Could the direction of increase in entropy be connected with the our perceived direction of time? We need to be powered by increases in entropy, so there may be some conneciton.

Sounds like a winner to me.

Is that really the case that there is no scientific interpretation of time around this idea? Not even the beginning of one? I don't know, from Penrose for example?
EB

I don't know... Do clocks work differently inside versus outside a refrigerator?
This is still a relativistic reference to time, and not a definition of some 'thing'... it is no different from saying that time is the direction of entropy (a very elegant statement, by the way) to say that time is the ratio between distance and speed.
 
Do clocks work differently inside versus outside a refrigerator?

Quarts clocks run faster when they are cooler - to a point. Cooler temps make the quartz crystal contract, raising its oscillation rate, so it records more oscillations per actual second. I've actually seen that effect in my truck's (which I park outside) clock, summer vs winter.
That's not what you were asking though... sorry for the thread drift!
 
Time is not measure. It's something we can measure, but it's not itself measure. Time is independent of measure.
 
We measure change using a construct called the second.
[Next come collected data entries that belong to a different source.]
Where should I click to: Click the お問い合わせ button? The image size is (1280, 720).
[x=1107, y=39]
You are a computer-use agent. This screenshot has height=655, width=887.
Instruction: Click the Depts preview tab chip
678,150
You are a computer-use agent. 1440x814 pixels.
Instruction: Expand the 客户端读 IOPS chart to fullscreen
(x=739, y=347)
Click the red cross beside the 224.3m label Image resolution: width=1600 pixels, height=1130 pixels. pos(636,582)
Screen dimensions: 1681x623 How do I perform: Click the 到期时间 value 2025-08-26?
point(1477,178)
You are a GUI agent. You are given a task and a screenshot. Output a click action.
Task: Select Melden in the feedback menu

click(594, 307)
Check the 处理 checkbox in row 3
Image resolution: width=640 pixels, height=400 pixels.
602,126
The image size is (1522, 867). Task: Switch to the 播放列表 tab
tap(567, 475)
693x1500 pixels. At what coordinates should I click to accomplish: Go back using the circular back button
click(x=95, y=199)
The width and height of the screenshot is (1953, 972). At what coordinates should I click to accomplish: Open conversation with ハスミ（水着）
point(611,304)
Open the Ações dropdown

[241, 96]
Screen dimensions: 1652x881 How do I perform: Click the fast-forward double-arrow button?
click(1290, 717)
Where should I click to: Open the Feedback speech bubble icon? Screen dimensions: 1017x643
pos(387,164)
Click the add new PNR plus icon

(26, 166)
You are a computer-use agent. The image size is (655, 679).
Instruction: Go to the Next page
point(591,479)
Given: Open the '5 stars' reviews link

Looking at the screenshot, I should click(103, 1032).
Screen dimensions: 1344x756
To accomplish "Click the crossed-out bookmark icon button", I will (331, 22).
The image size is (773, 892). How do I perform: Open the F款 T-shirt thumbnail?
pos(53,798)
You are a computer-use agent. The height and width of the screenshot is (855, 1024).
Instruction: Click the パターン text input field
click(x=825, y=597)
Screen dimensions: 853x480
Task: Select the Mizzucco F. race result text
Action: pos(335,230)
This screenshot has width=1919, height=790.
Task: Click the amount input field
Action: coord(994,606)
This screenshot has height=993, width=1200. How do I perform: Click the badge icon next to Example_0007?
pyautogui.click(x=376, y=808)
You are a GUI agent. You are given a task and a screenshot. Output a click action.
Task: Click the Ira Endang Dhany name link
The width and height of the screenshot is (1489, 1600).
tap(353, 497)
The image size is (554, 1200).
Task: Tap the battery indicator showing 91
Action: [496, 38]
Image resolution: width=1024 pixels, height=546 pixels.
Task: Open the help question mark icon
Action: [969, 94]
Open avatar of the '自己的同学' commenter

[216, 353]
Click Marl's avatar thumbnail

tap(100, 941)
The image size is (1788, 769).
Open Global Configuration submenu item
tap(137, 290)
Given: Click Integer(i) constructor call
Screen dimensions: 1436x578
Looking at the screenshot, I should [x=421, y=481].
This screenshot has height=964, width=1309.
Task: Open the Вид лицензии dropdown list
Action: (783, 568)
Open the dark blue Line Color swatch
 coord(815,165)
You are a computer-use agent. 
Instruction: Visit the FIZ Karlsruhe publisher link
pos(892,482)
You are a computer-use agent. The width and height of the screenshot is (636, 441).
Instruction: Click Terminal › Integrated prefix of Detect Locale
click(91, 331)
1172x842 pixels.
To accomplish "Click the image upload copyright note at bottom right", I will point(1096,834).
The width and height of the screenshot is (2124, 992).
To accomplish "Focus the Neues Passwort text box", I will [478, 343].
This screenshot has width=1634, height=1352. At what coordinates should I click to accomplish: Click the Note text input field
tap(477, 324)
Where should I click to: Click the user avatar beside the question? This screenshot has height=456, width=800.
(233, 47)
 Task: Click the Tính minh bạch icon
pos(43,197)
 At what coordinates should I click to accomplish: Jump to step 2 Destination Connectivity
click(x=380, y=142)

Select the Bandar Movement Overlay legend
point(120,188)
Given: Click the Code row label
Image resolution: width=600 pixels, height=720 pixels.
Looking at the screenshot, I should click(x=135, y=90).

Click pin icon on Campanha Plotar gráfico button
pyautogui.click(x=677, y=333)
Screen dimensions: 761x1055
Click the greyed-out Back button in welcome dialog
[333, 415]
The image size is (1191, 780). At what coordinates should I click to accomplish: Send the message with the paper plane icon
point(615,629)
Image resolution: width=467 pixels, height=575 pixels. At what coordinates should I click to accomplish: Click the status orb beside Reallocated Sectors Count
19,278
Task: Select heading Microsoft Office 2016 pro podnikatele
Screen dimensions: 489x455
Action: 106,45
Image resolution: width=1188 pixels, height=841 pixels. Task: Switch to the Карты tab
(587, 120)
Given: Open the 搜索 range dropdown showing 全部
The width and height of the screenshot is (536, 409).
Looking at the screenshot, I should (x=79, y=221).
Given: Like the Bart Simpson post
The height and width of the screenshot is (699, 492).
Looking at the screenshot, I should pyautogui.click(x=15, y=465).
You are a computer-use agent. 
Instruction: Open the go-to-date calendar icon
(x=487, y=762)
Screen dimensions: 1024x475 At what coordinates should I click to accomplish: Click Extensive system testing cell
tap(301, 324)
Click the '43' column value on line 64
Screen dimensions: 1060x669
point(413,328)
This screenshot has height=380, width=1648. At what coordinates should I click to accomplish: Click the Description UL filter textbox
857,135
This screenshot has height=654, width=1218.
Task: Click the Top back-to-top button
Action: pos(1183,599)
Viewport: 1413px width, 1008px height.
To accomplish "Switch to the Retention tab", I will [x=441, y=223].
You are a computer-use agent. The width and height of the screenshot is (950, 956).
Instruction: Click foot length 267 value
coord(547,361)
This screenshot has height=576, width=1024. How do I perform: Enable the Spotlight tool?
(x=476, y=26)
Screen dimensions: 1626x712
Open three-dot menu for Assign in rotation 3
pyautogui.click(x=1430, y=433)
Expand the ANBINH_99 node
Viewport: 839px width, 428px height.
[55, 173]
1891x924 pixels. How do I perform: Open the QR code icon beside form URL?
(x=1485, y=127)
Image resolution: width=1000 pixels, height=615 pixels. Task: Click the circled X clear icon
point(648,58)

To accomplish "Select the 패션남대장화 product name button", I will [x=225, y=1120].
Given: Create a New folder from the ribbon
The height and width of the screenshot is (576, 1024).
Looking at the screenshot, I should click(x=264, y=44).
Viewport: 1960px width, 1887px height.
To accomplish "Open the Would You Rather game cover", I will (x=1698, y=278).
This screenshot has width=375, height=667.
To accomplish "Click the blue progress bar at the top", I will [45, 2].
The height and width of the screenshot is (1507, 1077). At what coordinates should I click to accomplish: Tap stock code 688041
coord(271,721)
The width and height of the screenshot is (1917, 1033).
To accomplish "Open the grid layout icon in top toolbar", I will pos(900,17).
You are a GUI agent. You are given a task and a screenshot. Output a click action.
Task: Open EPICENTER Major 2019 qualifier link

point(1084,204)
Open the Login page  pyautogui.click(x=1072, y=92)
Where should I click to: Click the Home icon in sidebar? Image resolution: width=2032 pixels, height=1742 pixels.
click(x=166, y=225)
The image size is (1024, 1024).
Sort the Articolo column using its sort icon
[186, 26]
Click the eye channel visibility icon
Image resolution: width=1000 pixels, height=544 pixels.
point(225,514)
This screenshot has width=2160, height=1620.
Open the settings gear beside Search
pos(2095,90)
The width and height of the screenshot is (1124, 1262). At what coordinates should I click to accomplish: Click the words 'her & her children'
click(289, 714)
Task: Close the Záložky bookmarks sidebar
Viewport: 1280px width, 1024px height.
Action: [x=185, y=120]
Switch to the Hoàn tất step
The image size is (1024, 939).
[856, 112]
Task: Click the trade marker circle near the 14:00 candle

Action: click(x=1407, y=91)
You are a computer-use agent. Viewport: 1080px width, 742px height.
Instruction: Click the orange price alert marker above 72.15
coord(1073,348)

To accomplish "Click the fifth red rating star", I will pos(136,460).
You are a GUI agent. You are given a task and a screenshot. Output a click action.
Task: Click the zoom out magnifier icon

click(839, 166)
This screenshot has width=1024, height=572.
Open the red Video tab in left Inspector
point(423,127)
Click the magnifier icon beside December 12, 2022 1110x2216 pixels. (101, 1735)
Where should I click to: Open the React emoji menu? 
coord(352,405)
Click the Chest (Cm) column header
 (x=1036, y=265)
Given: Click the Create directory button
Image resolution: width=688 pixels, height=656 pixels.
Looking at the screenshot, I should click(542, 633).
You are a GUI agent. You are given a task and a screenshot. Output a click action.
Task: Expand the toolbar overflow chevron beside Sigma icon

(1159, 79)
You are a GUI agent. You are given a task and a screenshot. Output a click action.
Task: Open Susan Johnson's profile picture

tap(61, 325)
Philosophy vs science. '"What is time" is a meaningless unanswerable proposition.
 
Time is not measure. It's something we can measure, but it's not itself measure. Time is independent of measure.

Anything that can be measured must be independent of the measuring tool. Time is the measuring tool, not the thing being measured... the thing being measured is that which has had a (relative) change in position (or change in entropy... I really like that.. going to keep going back to that). So, I am in disagreement that time is anything different than distance or speed. Does speed "exist"? does distance "exist"? why is time different than either of those forms of measurement?
 
Regardless how we define distance and time, the two are linked.To move a move 1 meter requires time.

Until Albert's bombshell space and time were thought to be fixed. The key is to realize there are no absolute reference points. We can only measure something as a difference to an arbitrary reference. A 5 pound bag of potatoes is relative to the mass standard, a chunk of metal in a lab.

It's worse than that even... it actually takes an infinite amount of time to move 1 meter.... because, before you can possibly move 1 meter, you first have to move 1/2 meter... presumably, that will take half the time. Before you can move across the second half of that meter, you will first need to make it halfway... another 1/4 meter... that will take another quarter of the time.... since you can infinitely divide the distance to travel in half, and still have half of the last interval to travel, you can really never get anywhere in this universe!
 
We measure change using a construct called the second.
Yes we do, and we do it well. If there is no change in movement, then we won't be measuring the time that continues.

I think we do it extremely poorly... the passage of time is experienced very subjectively.. also, there is movement of all matter.. all of the particles that make up the thing you want to call "moving" are themselves moving... so time is still measurable based on movement.
 
Time is a clock. If not, then define what you mean.

Time is a fart in the wind....

Way back in the 90s I rode a motorcycle when I lived in Portland Or. I liked to ride on Sauvie Island,' As I accelerated the centerlines blurred, at around 70 mph on a long straightaway my perceptions went into a slow mo mode. I could clearly see each line as I passed.

One day I entered a curve I had done many times. I noticed I was going sideways, gravel on the road. I watched the spill develop in slo mo detail. Right out of a movie slo mo. Perception of rate of change is a function of our physical brains. as is our consciousness.

As to clocks, all things mechanical and electrical vary with temperature. That is not relativity. The accuracy of a quartz based clock is relative to the national time standard.